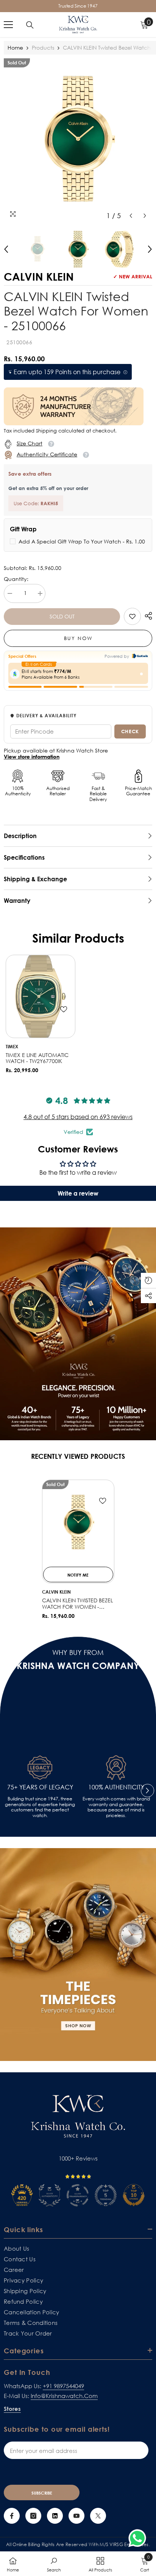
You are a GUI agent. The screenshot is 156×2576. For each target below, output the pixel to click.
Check (130, 731)
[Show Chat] (139, 2538)
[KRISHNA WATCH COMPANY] (78, 1954)
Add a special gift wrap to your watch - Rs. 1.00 (82, 541)
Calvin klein (56, 1592)
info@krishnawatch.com (64, 2395)
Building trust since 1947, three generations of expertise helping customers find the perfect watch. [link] (40, 1807)
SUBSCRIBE (41, 2492)
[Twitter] (98, 2516)
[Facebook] (12, 2516)
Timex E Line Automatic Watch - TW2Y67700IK (37, 1058)
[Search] (29, 25)
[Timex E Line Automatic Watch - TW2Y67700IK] (40, 996)
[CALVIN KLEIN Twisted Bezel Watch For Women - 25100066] (78, 1523)
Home (15, 47)
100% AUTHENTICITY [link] (116, 1787)
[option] (78, 140)
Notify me (78, 1574)
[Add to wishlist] (63, 1009)
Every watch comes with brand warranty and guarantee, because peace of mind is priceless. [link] (116, 1807)
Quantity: (16, 579)
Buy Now (78, 638)
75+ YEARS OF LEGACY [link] (40, 1787)
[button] (130, 215)
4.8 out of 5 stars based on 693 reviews (78, 1117)
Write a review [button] (78, 1193)
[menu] (8, 24)
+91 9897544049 (63, 2385)
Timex (12, 1046)
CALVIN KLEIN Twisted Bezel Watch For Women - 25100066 (77, 1603)
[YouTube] (76, 2516)
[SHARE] (146, 616)
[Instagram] (33, 2516)
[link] (132, 616)
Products (43, 47)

+ + + +

## WHAT YOU SHOULD DO:
Please write out every record above exactly, but leave the pictures out.

## ANSWER TO THE PROBLEM:
You are a GUI agent. The screenshot is 156×2576. For each target below, output the pixel to click.
Check (130, 731)
[Show Chat] (139, 2538)
[KRISHNA WATCH COMPANY] (78, 1954)
Add a special gift wrap to your watch - Rs. 1.00 (82, 541)
Calvin klein (56, 1592)
info@krishnawatch.com (64, 2395)
Building trust since 1947, three generations of expertise helping customers find the perfect watch. [link] (40, 1807)
SUBSCRIBE (41, 2492)
[Twitter] (98, 2516)
[Facebook] (12, 2516)
Timex E Line Automatic Watch - TW2Y67700IK (37, 1058)
[Search] (29, 25)
[Timex E Line Automatic Watch - TW2Y67700IK] (40, 996)
[CALVIN KLEIN Twisted Bezel Watch For Women - 25100066] (78, 1523)
Home (15, 47)
100% AUTHENTICITY [link] (116, 1787)
[option] (78, 140)
Notify me (78, 1574)
[Add to wishlist] (63, 1009)
Every watch comes with brand warranty and guarantee, because peace of mind is priceless. [link] (116, 1807)
Quantity: (16, 579)
Buy Now (78, 638)
75+ YEARS OF LEGACY [link] (40, 1787)
[button] (130, 215)
4.8 out of 5 stars based on 693 reviews (78, 1117)
Write a review [button] (78, 1193)
[menu] (8, 24)
+91 9897544049 (63, 2385)
Timex (12, 1046)
CALVIN KLEIN Twisted Bezel Watch For Women - 25100066 (77, 1603)
[YouTube] (76, 2516)
[SHARE] (146, 616)
[Instagram] (33, 2516)
[link] (132, 616)
Products (43, 47)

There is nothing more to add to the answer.